Imagine a world where the TV shows and movies you watch are supported not only by digitally-inserted brand placements, but also in which those insertions are custom-targeted at individual viewers.

On your screen, a character lifts a can of Mountain Dew but, on your friend’s, it is a can of Pepsi.

That is the world now coming in to view, thanks to computer vision technology that is already connected to ad sales systems and which, next, will be upgraded to dynamically serve different viewers with unique play-outs.

In this interview with Beet.TV, Stephan Beringer, CEO of Mirriad, explains how his company enables post-production brand insertion for makers and distributors of TV shows and movies. That could include:

  • real-world objects that weren’t in the original shoot, like a vehicle or a packet of potato chips.
  • overlaying existing ad creatives, like display ads on to computer screens or out-of-home ads on to street billboards.

Mirriad has already been enabling this new revenue stream – which aims to be an antidote to commercial break fatigue – for content owners since it launched more than a decade ago, allowing them to sell placements where none were planned at production, insertable up to two hours before airing. But the latest step is making those insertions viewer-targeted.

Varied versions

“All the platforms are, literally, as we speak, getting ready for that, if they’re not already, it’s just a matter of a couple of months from now,” Beringer says.

“What we can expose in the content will now be made available in an addressable manner. You will have data triggers and business rules that determine what is being played out to which audience.

“You could be seeing the same movie that I’m watching on a platform, but you might be seeing a slightly different version, because the same product comes in a variation for you and a different one for me.

“So we are definitely ready. We’re starting to do that. I cannot talk too much about with whom, but basically, our technology allows for the rendering of different versions.”

A solution for ‘skipping’?

Mirriad launched near London in 2007, took several rounds of investment and listed on the UK’s AIM market in 2017. Beringer became CEO in September 2018, replacing Mark Popkiewicz after 11 years, following several years at Publicis, which Beringer ended as global president of data, technology and innovation.

After spending a couple of decades in the ad agency world, Beringer has now become a realist about the state of ad effectiveness.

“I dare to say, people have been educated to look away from advertising,” he laments. “One of the most used buttons on the internet is probably the ‘Skip Ad’ button. No offence.”

Emotional context

That is why Mirriad, which also has a New York office, wants the industry to take a different tack. Its technology ingests and, using AI, scans large volumes of programming in order to identify viable, buyable places for its systems to perform brand insertions.

Beringer claims that this process of “fracking” the content can create contextual moments that are supremely useful for advertisers seeking the right adjacency.

Enabling brand insertions in programming could be one way to unlock marketing opportunities in a world that is shifting toward ad-free, subscription video. It could also be a way for rightsholders to unlock such opportunities even in library shows and movies that were not shot with future placements in mind.
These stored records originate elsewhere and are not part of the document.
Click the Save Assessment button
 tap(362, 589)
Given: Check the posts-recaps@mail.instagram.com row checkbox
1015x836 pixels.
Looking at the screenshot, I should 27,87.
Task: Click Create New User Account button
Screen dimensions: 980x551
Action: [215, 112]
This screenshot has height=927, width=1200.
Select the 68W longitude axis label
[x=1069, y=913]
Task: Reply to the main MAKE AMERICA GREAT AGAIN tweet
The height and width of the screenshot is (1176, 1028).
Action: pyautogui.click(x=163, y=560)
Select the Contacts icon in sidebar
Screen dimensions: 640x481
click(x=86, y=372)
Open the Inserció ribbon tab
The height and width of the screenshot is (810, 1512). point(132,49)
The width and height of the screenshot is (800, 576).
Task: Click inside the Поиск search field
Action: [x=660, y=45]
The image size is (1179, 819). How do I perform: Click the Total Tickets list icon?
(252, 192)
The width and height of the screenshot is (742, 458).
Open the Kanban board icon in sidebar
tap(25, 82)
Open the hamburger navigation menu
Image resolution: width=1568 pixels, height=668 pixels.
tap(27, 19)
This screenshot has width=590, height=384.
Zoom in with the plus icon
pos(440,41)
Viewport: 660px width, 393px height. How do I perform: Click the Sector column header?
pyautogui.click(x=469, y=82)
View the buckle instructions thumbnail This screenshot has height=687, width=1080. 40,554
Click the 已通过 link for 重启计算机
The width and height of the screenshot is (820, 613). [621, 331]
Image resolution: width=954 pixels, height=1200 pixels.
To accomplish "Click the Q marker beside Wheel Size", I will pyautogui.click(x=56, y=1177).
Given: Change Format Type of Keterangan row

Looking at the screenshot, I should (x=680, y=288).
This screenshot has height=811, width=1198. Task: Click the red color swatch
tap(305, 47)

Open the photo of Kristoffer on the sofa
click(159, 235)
Placed within the right scripted moments, Mirriad thinks the insertions could also leverage dramatic emotion for greater effect. It recently commissioned a neurological study it says shows the link between particular emotional responses and brand uplift for distinct product types.

Mirriad works with broadcasters like RTL, TF1 and Univision, and this October announced it would be exclusive supplier to video platforms of Tencent, China’s massive online services company.